I have been excited to try the new samples of aged tea that recently became available @ essence of tea. I  have had a little rough patch in picking out aged pu-erh to try. I perhaps have been to hasty and impulsively buying teas before sampling or some how the tea not being what I expected. Hopefully my receiving this batch of samples means that I have worked off enough of my negative tea karma and will start finding good old tea’s again. I am fairly sure of this as I don't think I have found an aged pu-erh at EOT that I did not like. I am a big fan of  tea vendors like Essence of tea, Houde and Bana tea company. I feel as though these companies are fairly selective as to what teas that they will sell, the making it allot easier to pick out a quality pu-erh. They also all offer samples of almost all of there tea eliminating virtually all of the risk. Of course you do tend to pay more for this convenience. But when you run that against the cost and time of sifting through the tons of lower quality pu-erh, I feel it is well worth it.



      My son was just taken out the cast he has been residing in for the past six weeks. So I have the day to relax and enjoy the beautiful sunny day. What a perfect chance to brew an old tea and appreciate life. I reach into the jar of samples and randomly pull out a bag containing a five gram chunk of 1970's (early) Guang Dong Big Tuocha. Before this tea showed up on EOT's site I have heard next to nothing about it. So I have few expectations or prejudices going into the tea session. This is ideally how one should try to encounter every new tea. Of course it is very tough to not have expectations regarding a tea just the fact that I have been told this is a tea that was made in the 70's in Guang Dong could already place preconceptions in and possibly effect the way that I perceive this tea.

The aroma from the dry leaves is very faint. So I proceed to follow the directions I found on a tea bag once and "just add water". The smell of the wet leaves reminds me of an old book. Through the smell I get the same feeling I get when I walk into a good used book shop, the feeling of seeking out forgotten treasure. The rinse has a very faint storage taste given its age. The first infusion tastes almost exactly as it smells with the taste of old leather bound books. No I have never tasted a book. The soup is a beautiful crystal clear brownish red.

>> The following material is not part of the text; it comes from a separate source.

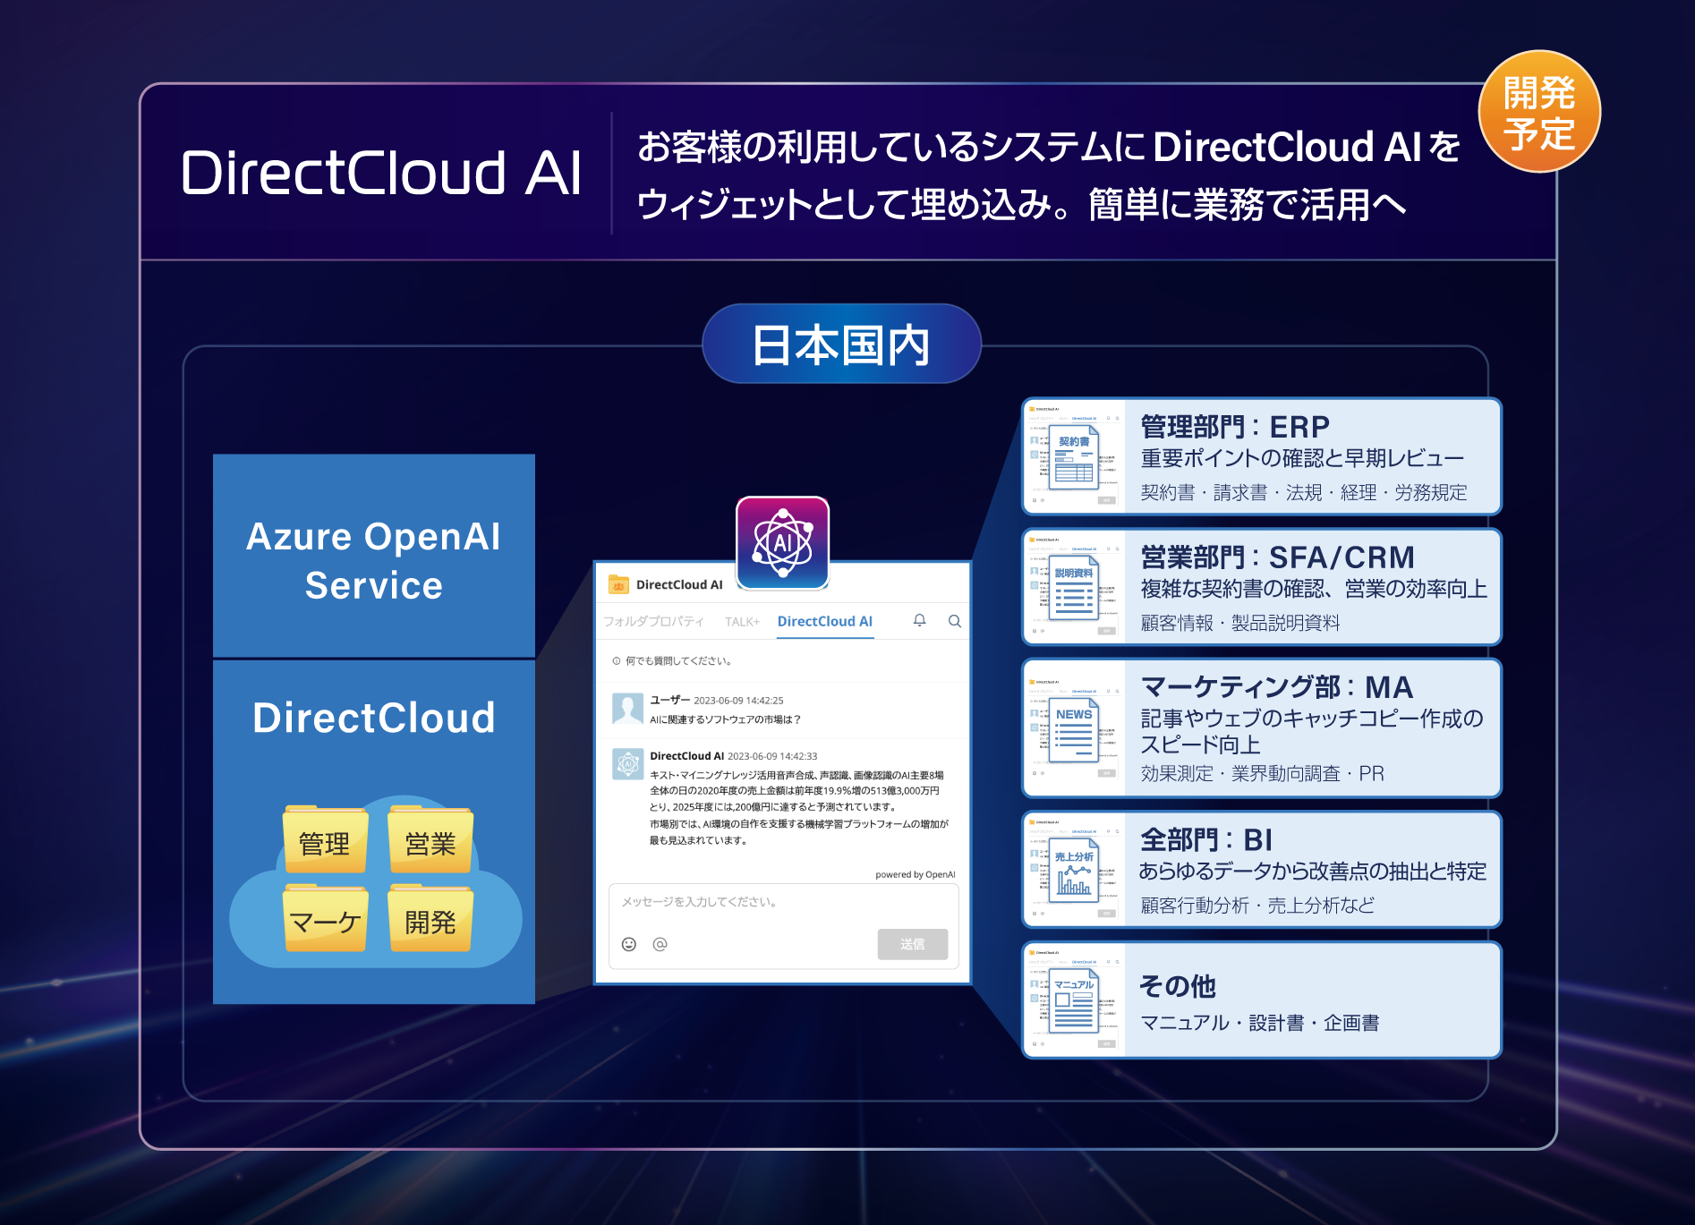Click the notification bell icon in the widget
Screen dimensions: 1695x1225
920,621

The second infusion finds the flavor to have solidified and seeming more present and less like a memory. There is a slight tangyness from the large amount of buds in the blend. This tea has similarities to other guang dong tea that I have experienced. Yet it also is very different. The qi starts to build undulating from my lower back to the top of my skull. Relaxing muscles in my back that I did not realize where tense. I am surprised at the quality of the initial infusions, as Nada mentions in his description that this tea does not open up for four or five infusions.

Through the next several infusions the base flavor remains the same but the huigan begins to develop nicely, becoming cooling on the breath and tongue. The aftertaste also becomes more pronounced. This causes me to slow down the time between infusions so that I can enjoy it. Infusion five sees the appearance of a slight metallic aftertaste. This sounds unpleasant but actually it is interesting and enjoyable. By this time the qi has become very strong leaving me feeling incredibly relaxed. My arms and eyelids both start to feel heavy. The qi is definitely worth the price of admission for this tea.